II. L'ÉCOLE À DEUX ANS : UNE QUESTION DE SOCIÉTÉ
L'enjeu d'une scolarisation précoce en France dépasse le seul questionnement autour du bien-être du jeune enfant ; il participe d'un débat de société qui s'inscrit dans une dimension d'ordre social, économique et territorial. S'interroger sur l'entrée à l'école maternelle à deux ans renvoie à la question de ses modalités et de ses objectifs. Deux questions doivent être abordées : où sont les enfants de deux ans aujourd'hui dans notre pays ? Pourquoi ce débat surgit-il avec autant d'acuité ?
L'école maternelle offre à l'heure actuelle un espace entre éducation familiale et éducation scolaire . Elle est d'ailleurs en situation de quasi monopole pour l'accueil spécifique des enfants de deux à cinq ans. La découverte de la vie en société dans une structure collective s'effectue pour le plus grand nombre d'enfants lors de l'entrée à l'école maternelle.
A. L'ÉCOLE MATERNELLE, UNE OPPORTUNITÉ DANS UN CONTEXTE DE PÉNURIE
Dans les deux décennies précédentes, l'éducation nationale a pu répondre à une demande sociale et l'école maternelle a représenté une opportunité nouvelle. Ce rôle joué par l'institution scolaire est d'autant plus prégnant aujourd'hui que les données socio-démographiques pèsent fortement sur les capacités d'accueil des différents modes de garde des enfants de moins de trois ans .
On peut considérer que l'école maternelle fournit un service aux parents avec la prise en charge des jeunes enfants. Elle est en quelque sorte d'un point de vue social et économique un mode d'accueil particulier à destination des deux-trois ans, âge de transition pour lequel des structures innovantes ou spécifiques sont quasi-inexistantes . Il convient de noter que les différents rapports, récemment parus, sur les modes de garde de la petite enfance intègrent effectivement l'école maternelle.
1. La conciliation de la vie familiale et de la vie professionnelle
En France, le dynamisme démographique et le taux d'activité féminine élevé influent fortement sur la politique de la petite enfance et conditionnent les besoins en mode de garde.

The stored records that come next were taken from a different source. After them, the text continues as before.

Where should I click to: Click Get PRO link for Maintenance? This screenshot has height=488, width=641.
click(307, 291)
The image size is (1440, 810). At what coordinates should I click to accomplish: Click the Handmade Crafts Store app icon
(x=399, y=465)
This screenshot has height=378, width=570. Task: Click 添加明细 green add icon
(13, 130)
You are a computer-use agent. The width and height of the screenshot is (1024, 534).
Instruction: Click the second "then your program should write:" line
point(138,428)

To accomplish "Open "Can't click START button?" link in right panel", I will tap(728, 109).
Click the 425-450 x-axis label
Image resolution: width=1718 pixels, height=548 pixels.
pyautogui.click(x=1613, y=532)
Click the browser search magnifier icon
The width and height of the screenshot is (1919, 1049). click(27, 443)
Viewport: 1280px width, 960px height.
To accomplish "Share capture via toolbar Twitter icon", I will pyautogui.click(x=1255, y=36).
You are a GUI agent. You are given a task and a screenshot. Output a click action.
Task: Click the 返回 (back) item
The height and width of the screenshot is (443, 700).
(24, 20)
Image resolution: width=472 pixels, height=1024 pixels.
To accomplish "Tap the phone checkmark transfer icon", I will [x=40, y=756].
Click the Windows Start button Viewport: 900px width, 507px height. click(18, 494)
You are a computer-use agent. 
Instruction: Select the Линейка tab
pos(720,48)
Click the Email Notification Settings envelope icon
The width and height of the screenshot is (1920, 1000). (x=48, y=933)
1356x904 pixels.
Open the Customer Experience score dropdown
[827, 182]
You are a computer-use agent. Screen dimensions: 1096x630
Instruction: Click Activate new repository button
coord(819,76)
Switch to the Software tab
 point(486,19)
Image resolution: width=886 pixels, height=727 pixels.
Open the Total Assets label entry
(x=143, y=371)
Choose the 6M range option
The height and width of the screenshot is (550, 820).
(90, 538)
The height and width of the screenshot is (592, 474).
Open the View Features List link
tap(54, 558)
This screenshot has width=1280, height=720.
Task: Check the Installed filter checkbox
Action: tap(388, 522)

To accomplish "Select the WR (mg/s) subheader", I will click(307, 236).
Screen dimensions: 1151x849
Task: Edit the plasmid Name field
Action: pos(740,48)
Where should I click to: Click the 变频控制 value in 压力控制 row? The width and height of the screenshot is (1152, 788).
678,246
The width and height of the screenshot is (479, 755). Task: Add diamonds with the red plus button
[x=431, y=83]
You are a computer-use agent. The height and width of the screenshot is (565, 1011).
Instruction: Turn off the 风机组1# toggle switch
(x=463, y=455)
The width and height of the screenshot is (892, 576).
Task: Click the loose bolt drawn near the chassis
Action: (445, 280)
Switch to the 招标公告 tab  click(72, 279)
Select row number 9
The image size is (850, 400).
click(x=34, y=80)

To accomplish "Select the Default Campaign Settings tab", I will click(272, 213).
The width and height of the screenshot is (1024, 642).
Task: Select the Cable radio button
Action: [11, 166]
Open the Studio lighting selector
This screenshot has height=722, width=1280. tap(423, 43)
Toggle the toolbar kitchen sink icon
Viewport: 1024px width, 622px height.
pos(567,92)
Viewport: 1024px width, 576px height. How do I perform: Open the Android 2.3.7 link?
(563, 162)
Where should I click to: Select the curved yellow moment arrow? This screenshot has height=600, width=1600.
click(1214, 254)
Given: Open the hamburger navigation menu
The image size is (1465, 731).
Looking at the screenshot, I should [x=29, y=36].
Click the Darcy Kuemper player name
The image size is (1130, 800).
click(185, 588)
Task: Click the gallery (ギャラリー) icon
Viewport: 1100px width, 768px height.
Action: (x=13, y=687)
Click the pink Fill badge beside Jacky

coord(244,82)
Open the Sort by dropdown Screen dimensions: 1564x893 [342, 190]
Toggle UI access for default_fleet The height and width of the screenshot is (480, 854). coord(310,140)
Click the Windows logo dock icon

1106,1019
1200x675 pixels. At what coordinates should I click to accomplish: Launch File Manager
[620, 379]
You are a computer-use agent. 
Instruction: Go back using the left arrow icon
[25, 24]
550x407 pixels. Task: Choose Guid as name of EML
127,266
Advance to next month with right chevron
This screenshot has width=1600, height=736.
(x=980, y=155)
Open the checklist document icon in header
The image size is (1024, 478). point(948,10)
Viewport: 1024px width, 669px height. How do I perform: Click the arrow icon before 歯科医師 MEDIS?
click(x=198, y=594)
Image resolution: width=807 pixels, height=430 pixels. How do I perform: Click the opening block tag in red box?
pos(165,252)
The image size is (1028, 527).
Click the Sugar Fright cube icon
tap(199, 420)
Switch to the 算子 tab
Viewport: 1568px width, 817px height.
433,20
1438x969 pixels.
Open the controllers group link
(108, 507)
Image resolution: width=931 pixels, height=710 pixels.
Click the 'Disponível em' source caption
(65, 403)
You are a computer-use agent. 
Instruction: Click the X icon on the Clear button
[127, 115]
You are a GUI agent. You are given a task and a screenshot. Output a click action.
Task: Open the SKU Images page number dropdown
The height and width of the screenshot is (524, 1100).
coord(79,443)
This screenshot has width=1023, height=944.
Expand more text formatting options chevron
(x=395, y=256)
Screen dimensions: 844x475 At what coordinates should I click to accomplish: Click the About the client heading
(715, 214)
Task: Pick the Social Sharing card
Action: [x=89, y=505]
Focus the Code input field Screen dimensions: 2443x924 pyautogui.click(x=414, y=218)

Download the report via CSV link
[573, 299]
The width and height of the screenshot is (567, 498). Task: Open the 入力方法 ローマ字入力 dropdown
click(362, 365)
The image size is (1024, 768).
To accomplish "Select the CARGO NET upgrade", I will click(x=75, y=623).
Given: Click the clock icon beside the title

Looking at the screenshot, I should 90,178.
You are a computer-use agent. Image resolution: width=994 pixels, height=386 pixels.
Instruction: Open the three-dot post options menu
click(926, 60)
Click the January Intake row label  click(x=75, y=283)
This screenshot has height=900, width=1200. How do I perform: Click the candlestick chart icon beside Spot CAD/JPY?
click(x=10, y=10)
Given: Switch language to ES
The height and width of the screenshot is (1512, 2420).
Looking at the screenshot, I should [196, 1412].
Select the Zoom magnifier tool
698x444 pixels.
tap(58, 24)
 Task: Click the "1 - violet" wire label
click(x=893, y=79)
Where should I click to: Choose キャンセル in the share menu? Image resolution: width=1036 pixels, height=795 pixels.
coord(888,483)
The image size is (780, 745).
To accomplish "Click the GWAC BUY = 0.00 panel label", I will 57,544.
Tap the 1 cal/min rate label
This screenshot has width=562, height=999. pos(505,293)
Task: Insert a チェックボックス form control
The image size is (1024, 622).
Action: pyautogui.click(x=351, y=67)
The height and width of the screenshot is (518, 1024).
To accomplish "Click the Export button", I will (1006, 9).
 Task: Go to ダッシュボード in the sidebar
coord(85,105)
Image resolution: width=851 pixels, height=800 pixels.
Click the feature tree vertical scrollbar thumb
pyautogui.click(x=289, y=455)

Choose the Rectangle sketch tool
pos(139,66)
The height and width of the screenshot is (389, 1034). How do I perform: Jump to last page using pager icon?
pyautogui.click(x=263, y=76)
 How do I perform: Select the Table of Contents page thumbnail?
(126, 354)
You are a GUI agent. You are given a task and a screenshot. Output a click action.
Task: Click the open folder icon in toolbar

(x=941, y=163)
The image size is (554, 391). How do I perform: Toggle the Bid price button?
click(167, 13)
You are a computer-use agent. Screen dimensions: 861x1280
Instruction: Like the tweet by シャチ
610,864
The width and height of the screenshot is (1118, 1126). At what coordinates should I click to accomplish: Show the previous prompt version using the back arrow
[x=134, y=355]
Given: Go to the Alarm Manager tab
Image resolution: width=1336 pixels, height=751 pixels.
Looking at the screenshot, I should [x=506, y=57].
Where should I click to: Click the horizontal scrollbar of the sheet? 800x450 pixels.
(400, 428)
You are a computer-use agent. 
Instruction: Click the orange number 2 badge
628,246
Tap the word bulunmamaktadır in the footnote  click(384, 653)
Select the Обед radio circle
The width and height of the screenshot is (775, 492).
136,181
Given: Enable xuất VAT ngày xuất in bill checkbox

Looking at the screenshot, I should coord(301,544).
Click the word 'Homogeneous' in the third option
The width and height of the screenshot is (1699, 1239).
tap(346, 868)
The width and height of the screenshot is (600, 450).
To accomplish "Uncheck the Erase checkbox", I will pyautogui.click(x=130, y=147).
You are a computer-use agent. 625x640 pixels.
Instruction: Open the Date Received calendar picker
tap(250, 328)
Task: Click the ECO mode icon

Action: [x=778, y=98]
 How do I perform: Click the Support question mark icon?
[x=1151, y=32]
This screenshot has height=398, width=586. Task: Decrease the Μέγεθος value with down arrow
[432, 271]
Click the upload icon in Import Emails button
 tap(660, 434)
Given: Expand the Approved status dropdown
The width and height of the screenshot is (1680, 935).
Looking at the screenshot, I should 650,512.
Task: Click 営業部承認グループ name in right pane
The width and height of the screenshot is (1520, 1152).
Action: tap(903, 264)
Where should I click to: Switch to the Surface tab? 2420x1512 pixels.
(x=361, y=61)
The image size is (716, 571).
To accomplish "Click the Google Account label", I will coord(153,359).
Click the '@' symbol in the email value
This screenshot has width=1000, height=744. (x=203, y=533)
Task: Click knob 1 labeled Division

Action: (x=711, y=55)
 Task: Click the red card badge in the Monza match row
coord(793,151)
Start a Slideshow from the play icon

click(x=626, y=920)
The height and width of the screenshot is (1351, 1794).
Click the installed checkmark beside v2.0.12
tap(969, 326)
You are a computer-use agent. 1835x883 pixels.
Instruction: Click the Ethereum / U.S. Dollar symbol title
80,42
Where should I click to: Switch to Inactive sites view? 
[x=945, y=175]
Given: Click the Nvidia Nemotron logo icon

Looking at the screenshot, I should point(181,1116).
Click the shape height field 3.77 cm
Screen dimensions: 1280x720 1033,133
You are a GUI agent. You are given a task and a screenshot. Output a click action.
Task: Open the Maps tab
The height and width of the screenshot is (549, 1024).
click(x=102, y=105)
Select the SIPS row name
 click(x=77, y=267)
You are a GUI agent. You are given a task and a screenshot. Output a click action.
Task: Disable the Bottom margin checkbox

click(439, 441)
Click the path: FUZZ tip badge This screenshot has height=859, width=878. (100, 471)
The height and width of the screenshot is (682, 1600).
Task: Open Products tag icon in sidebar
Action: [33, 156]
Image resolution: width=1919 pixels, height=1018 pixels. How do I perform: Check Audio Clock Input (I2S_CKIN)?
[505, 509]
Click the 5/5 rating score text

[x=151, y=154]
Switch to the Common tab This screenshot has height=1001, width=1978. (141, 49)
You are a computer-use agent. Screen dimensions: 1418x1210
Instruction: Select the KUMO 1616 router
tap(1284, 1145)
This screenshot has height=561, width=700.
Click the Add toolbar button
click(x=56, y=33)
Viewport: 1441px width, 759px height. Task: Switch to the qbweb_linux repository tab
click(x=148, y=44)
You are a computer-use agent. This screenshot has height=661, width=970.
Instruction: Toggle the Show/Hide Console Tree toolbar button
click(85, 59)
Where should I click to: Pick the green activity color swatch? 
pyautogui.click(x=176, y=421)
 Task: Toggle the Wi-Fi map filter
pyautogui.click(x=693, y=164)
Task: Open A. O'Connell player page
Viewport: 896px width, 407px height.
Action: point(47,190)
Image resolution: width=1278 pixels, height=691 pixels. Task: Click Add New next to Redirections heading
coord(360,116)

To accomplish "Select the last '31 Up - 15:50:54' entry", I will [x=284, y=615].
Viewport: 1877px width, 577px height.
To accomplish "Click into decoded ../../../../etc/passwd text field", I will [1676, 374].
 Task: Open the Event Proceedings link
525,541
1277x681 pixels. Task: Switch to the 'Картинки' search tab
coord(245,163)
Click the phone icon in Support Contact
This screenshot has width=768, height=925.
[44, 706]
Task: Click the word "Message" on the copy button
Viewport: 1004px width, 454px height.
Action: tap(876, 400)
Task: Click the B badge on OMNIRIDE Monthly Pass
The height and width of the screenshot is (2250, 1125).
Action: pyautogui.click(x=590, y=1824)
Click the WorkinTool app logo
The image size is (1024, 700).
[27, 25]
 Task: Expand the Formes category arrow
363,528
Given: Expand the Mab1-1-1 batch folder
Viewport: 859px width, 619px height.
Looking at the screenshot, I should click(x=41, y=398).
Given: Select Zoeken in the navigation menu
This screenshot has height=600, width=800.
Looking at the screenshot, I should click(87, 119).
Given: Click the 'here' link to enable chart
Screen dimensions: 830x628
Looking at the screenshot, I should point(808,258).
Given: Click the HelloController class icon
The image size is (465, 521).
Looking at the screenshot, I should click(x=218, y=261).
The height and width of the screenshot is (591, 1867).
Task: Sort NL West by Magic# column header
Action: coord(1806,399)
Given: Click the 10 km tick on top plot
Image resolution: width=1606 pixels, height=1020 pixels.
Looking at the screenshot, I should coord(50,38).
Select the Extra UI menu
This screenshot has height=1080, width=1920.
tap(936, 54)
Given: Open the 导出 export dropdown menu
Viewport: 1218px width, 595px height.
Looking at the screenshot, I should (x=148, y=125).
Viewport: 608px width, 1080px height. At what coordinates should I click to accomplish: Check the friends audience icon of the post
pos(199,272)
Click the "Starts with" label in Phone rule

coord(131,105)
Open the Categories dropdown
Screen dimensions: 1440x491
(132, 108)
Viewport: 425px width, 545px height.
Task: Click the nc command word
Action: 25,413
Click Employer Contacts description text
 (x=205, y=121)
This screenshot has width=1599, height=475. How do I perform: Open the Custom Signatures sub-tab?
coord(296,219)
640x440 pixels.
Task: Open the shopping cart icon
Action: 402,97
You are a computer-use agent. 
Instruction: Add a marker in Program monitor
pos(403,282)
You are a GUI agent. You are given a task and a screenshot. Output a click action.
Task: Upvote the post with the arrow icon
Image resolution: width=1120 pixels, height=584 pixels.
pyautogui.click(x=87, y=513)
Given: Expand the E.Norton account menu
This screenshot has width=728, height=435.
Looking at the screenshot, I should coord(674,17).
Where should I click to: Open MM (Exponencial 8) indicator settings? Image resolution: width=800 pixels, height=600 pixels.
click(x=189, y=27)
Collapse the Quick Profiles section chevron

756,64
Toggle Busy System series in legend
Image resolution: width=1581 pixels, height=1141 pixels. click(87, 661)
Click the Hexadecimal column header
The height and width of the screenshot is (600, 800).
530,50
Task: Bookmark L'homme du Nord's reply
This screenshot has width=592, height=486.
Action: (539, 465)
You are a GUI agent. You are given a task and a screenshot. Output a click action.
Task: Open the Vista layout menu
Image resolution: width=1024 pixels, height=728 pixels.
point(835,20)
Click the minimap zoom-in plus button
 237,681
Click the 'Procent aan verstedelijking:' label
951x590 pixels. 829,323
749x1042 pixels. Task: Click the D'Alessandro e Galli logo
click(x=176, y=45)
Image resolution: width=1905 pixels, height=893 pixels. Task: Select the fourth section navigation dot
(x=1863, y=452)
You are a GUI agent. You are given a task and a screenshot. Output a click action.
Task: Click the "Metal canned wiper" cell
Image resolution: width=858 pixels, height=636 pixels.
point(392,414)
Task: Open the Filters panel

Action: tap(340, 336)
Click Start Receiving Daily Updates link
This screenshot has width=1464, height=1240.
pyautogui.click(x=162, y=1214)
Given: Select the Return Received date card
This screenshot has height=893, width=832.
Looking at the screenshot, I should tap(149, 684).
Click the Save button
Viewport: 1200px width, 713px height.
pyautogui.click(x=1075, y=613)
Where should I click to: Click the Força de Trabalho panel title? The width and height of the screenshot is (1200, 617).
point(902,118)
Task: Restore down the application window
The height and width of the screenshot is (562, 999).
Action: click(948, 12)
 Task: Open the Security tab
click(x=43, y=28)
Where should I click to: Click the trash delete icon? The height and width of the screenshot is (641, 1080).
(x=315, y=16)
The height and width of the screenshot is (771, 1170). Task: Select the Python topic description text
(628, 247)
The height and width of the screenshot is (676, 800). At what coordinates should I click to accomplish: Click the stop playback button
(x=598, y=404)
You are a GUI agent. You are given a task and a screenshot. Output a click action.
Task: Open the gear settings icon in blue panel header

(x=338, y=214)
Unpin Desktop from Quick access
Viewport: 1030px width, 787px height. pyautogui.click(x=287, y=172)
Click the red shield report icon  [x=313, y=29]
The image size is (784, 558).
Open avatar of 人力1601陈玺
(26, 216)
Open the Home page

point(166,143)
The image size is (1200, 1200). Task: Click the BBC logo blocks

Cette politique familiale mobilise des moyens financiers importants et de nombreux acteurs publics et privés, même si elle ne permet pas de satisfaire l'ensemble des besoins.
a) Le dynamisme de la natalité
Au 1 er janvier 2007, la France compte un peu plus de 4,8 millions d'enfants de moins de six ans, qui se répartissent selon le graphique ci-après. La répartition par âge des enfants de moins de six ans montre une forte progression des moins de trois ans , désormais plus nombreux que les trois-cinq ans et témoigne d'une vitalité démographique propre à notre pays . En 2007, 783 500 naissances ont été comptabilisées en France métropolitaine et 33 000 dans les départements d'outre-mer, soit un total de 816 500. En 2006, on a atteint un niveau très élevé avec 830 900 naissances.
En effet, la France est un des pays les plus féconds de l'Union européenne avec un nombre de naissances actuellement inégalé depuis vingt-cinq ans. Certes, le nombre de femmes de 20 à 40 ans continue de diminuer, mais les femmes ont plus d'enfants qu'auparavant : l'indicateur conjoncturel de fécondité augmente. Il atteint deux enfants par femme en 2006, niveau le plus haut depuis trente ans.
Après une décroissance constante durant les années 1980, le nombre d'enfants de moins de six ans augmente chaque année depuis 2000 .
Un tel dynamisme démographique a un effet d'impact substantiel et pose avec acuité pour les années à venir la question de l'offre d'accueil en termes de modes de garde. La pression démographique sur les modes de garde se combine avec le travail des femmes de plus en plus développé.